I had so many different emotions as we moved Ana into her dorm. I felt excitement, anticipation, fear, pride. I was so proud of Ana for becoming the young woman that I had raised. She was ready for this moment, this life experience. I just knew she would do well. She would make lifelong friends and memories.
I wanted her to experience campus life. Even though we were only 45 minutes away, I wanted her to stay on campus during the weekends so that she could become a part of that community. It was hard, but I felt that it was best. I tried to give her space, but what I really wanted was to be a college chic all over again! I knew that wouldn’t go over well.
We spoke often and sent texts keeping each other informed of life’s daily happenings. Occasionally, she would come home and spend the night. I loved those times.
I will never forget the day Ana called me and I could barely understand her words through her sobbing.”What?”
She said it again, “Ariane died….”
Did I hear that right? “What?! When? What happened?”
My thoughts were reeling…this can’t be…we just saw her a couple of days ago when we dropped Ana off after a nice meal. We walked her to her room and Ariane was sitting on her bed studying. She stopped long enough to acknowledge us with her beautiful smile. She was her usual friendly self. She seemed fine.
I asked her again. I asked all the same questions over again thinking the answers would be different. It didn’t make sense.
“What can I do? Do you need me to come? How can I help?” I felt so helpless. I thought she needed me. I could have been there for her, but she was surrounded with people who loved her and who loved Arianne. They would support her.
I was glad that she came home that night to spend the night with us. I just hugged her and didn’t want to let go.
As hard as this year has been for Ana, I think it’s made her a stronger, wiser person. She sees life in a “real” way and knows life is short. I can’t protect her from that as hard as it is to see her hurting. She has become that loving, mature, God-strong woman independent , self-reliant, Christian young woman that I always hoped and prayed she’d become."
Anastasia shared the personal struggle she went through in dealing with the loss of her very close friend unexpectedly. Thank goodness she was surrounded by loving friends and family. I never met Ariane but know that she was an amazing and inspiring person, well loved by those around her.

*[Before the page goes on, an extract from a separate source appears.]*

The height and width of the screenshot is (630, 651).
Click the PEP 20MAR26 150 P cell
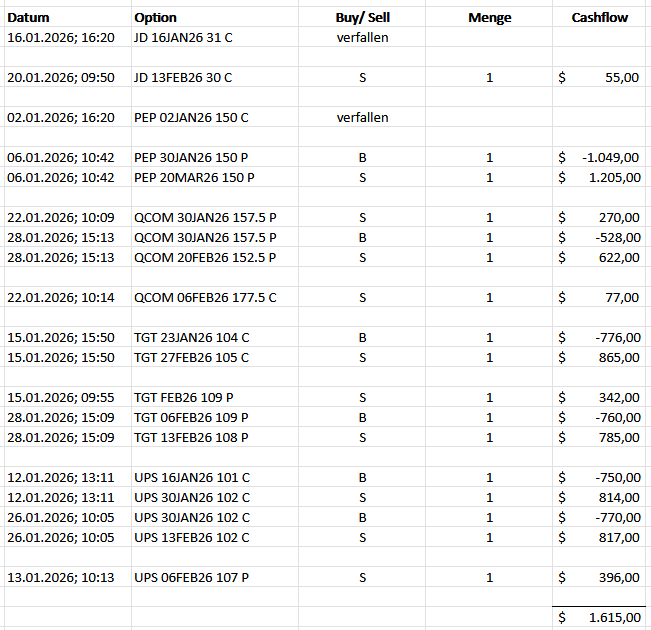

I pray for her family in what must still be so hard.
I thank Lucy and Anastasia both for sharing their story. Ana described how through hard times, good can still come. How people live without faith in God is beyond me. I know that there's nothing else that can hold us together during times as hard as the ones that Anastasia described. But He is there even then. And I know He is with Ariane's family.
We have the hope that even our eternal life is secure. Ariane just changed where she lives.